[FOM] New umbrella?

[Urs Schreiber]

This is an important point:

On 10/31/14, Freek Wiedijk <freek at cs.ru.nl> wrote:

>>The question is whether HoTT offers advantages in the
>>formalization of these theorems.
>
> I you want to use Coq?  Sure!  You get proper quotient
> types (= the set of equivalence classes under an equivalence
> relation), you get functional extensionality, you get "squash
> types" and therefore working in a proof irrelevant manner
> becomes much easier, etc. etc.  Lots of goodies that in Coq
> you need axioms for.  But axioms are frowned upon in the Coq
> community _apart from_ the HoTT axioms.  So if you want Coq,
> and you don't want all these irritating restrictions on
> what you get without being frowned upon, then HoTT's the way!
>
> However, if you want to work truly classically, and don't
> care about Coq idiosyncrasies, I'm not convinced.  In HoTT
> you _still_ don't get carefree classical mathematics.
> It still remains a very (maybe even more) complicated story
> of what you can do and what you can't do.


This is a very important point. Indeed this is essentially the very
point that I keep making regarding the point of HoTT. Let's get this
straight:

the reason that in Coq (in type theory) and in HoTT some of the
classical axioms are not imposed by default (but you may add them if
you wish), and hence the reason that it is not as "carefree" as
classical mathematics, as Freek says, is precisely what gives it the
power that makes people care about it. Because without these axioms,
whatever one proves in Coq is a much more general result than what it
would be with these axioms imposed. It is because of this very fact
that the short proof of Blakers-Massey in HoTT is automatically vastly
more general than the classical result of Blakers-Massey.

Because, without these classical axioms, whatever is proven in the
0-truncation of HoTT to h-sets is a statement not just about sets, but
about sheaves of sets on any site, which is an immensely richer
context. And whatever is proven in HoTT without restriction to h-sets
is a statement not just about bare homotopy types, but about sheaves
of homotopy types on any site (on any "infinity-site" even). This is
the power of HoTT that I tried to highlight when this discussion here
started.

If you wanted to rebuild sheaves of homotopy types in classical theory
it would be a huge and (I still think) practically intractable
undertaking. But the constructive logic of HoTT allows to reason about
them directly ("internally").

For that to work one has, as Freek amplifies above, exercise some care
and stick to the rules of constructive type theory, stick to its
"ideosyncracies" if you wish. While that is a little bit of effort, it
comes with an immense payoff that easily makes the effort worth it.

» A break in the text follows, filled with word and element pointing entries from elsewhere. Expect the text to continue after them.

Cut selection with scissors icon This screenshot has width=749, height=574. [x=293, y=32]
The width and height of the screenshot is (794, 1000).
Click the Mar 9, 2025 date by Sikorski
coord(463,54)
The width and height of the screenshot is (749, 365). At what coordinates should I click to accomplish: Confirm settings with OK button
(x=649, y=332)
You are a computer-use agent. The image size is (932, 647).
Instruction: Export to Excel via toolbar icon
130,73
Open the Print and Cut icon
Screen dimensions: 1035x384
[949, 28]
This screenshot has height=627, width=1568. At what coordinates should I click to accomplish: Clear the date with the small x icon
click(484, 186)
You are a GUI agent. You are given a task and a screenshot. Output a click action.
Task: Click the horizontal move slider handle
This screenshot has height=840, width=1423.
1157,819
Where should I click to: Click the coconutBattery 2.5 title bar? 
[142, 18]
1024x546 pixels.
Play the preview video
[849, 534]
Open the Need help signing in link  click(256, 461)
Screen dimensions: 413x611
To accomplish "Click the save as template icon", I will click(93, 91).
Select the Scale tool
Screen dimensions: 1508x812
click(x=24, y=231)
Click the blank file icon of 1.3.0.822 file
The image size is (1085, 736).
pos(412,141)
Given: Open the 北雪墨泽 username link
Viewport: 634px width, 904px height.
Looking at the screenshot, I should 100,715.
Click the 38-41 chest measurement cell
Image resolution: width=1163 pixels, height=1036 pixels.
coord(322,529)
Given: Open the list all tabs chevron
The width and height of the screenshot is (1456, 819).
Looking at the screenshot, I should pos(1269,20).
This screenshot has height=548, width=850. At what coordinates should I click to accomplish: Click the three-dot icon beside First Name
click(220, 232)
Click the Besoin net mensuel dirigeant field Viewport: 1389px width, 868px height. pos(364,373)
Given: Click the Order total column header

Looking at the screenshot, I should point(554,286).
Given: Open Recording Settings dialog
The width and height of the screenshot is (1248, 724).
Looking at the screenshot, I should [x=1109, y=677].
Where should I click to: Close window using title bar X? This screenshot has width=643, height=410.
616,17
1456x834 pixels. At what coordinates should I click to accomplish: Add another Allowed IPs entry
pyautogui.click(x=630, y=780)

Finally, I think anyone interested in the concept of foundations will
appreciate the relevance of removing axioms and seeing how much may
still be proven. Since any system with fewer axioms may still be
enriched with these a posteriori, a system with fewer axioms is "more
foundational" than a system with more axioms, in an obvious sense.

That's how it works with HoTT: plain HoTT is the very foundational
theory of all infinity-toposes. As you add axioms, you may restrict it
to, for instance, just ordinary toposes (by imposing 0-truncation)
then you may further restrict to just the topos of sets (by imposing
choice and LEM etc.). That leaves you however in a tiny corner of the
vast universe that full HoTT is the theory of. You may tediously
rebuild that universe inside that tiny corner by building models of
infinity-toposes in set theory, but this will be immensely tedious and
is unlikely to be of practical use. Most importantly, it is
unnecessary. Instead, you may just remove those extra axioms again,
escape from the tiny corner of classical mathematics, and reason in
the foundational generality of full HoTT.